What do you use for your daily time with Jesus?
If he were alive today I am pretty sure that Kierkegaard would have a blog and a podcast. And he would create different profiles to talk to each other – to comment on posts – and create a whole “blogoverse” of his own.
I am going to take this writing thing a little more seriously. The blog and the podcast have been great while I have worked with my depression and anxiety (and continues to be great for me). Yet I think I have more to offer than personal reflections. So I am going to write a little more seriously and in the process challenge myself to move beyond.
I am open to suggestions on topics! I will try to add to the mix with honesty. Not to give an answer (always without authority) but rather to add another voice from the experience of a particular person at a particular time in a particular place.
So, if you have not already, “Like” the Facebook page. Ask anything in the comments (which are moderated so say if you do not want them public) or contact me via the blog.

I have been reading about the idea of the locus of control. In brief, it is “the degree to which people believe that they, as opposed to external forces (beyond their influence), have control over the outcome of events in their lives“. I find that a challenging idea as it appears to not include any room for the Divine – that there is a Person outside of me that is in control of everything.
I think in his Journals Kierkegaard says that an all-powerful being is not all-powerful if that being cannot choose to not use all of their powers. And we Christians call that choice “love”. For me to love God, to choose Him, I must be free and God allows that freedom so that I can love Him. I know people theologically disagree – and I was raised in a tradition that does not agree with that idea of freedom. But I find that a comforting and challenging idea – I am free to love people and to love God without limit.
So back to the locus of control. Rather than not allowing for the Divine, it calls on me to “own” my choices. As I have worked with my counselor I have been encouraged to move beyond a “victim mentality”. And that movement has really helped me face my depression and my anxiety. These are not choices but how I react to them and how I live with them are my choices. In the past, I have made the wrong choices and those choices have hurt people.

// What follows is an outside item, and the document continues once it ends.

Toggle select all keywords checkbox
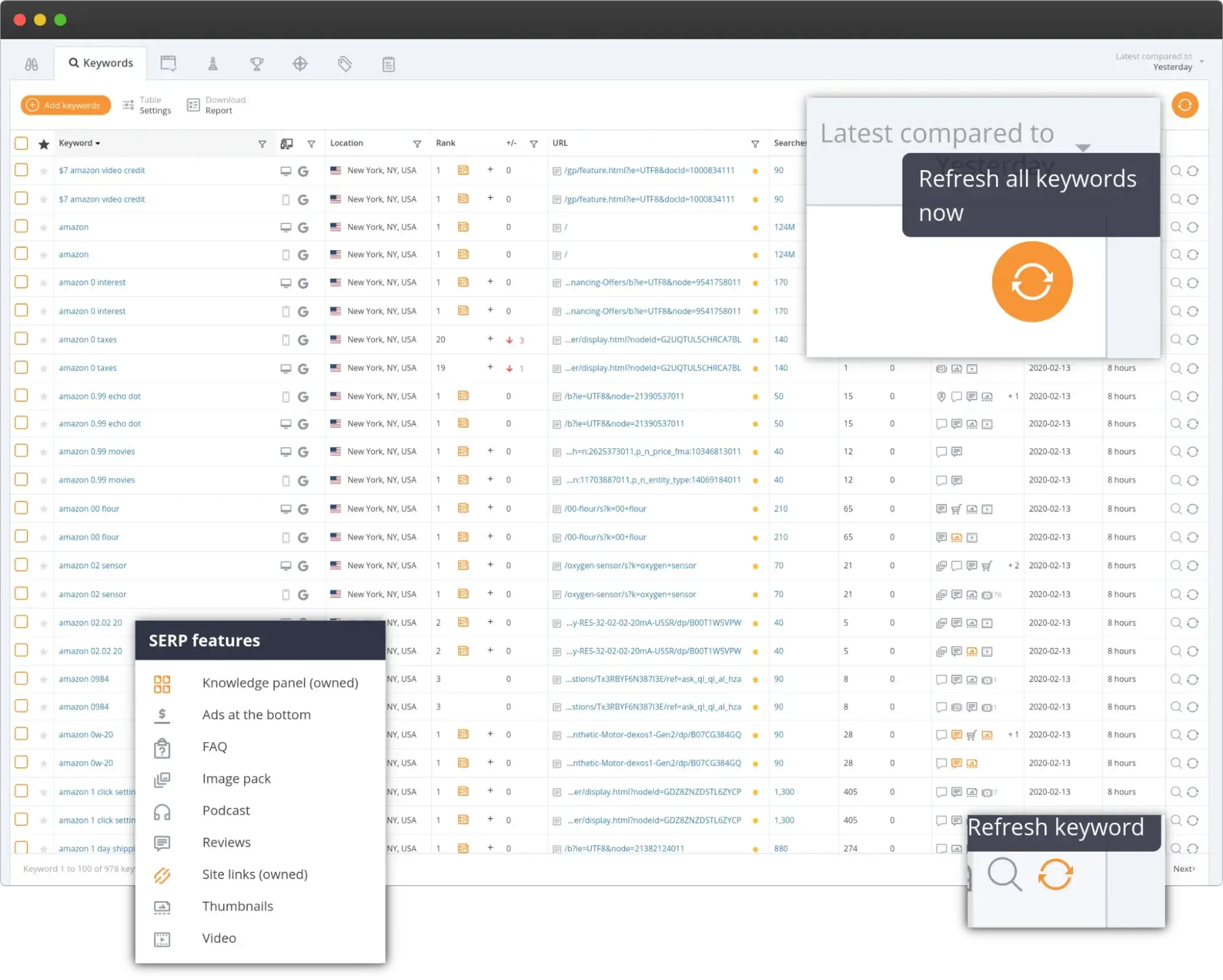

So this morning I stumbled across this quote from Thomas Merton:
Today I seemed to be very much assured that solitude is in deed His will for me and that it is truly God Who is calling me into the desert. But this desert is not necessarily a geographical one. It is a solitude of heart in which created joys are consumed and reborn in God.
Sign of Jonas, 52
I think as Christians we can find our locus of control outside of ourselves. Christians have swallowed the scientific world view and elevated the “objective” to the role of the Divine. Simply to surrender to an idea, to a community, to a tradition, and to simply conform. Faith becomes an intellectual movement of non-questioning and just “doing”. Faith becomes an impersonal act. Of course, it is human nature to create that outside according to my experience and expectations. And, maybe even worse, it is human nature to expect that my “conforming” pleases God.
Maybe the Christian way of speaking about the locus of control is to speak about the “solitude of heart”? There is a place inside of me into which I can withdraw that I truly meet Jesus. And in this place, I surrender to Jesus. In this solitude, I listen to Jesus and have intimacy with Him. This place is not external to me but is the very nature of my being. My relationship is not only intellectual but personal and instinctive. Faith is personal and subjective. I experience Jesus in my “solitude of heart”.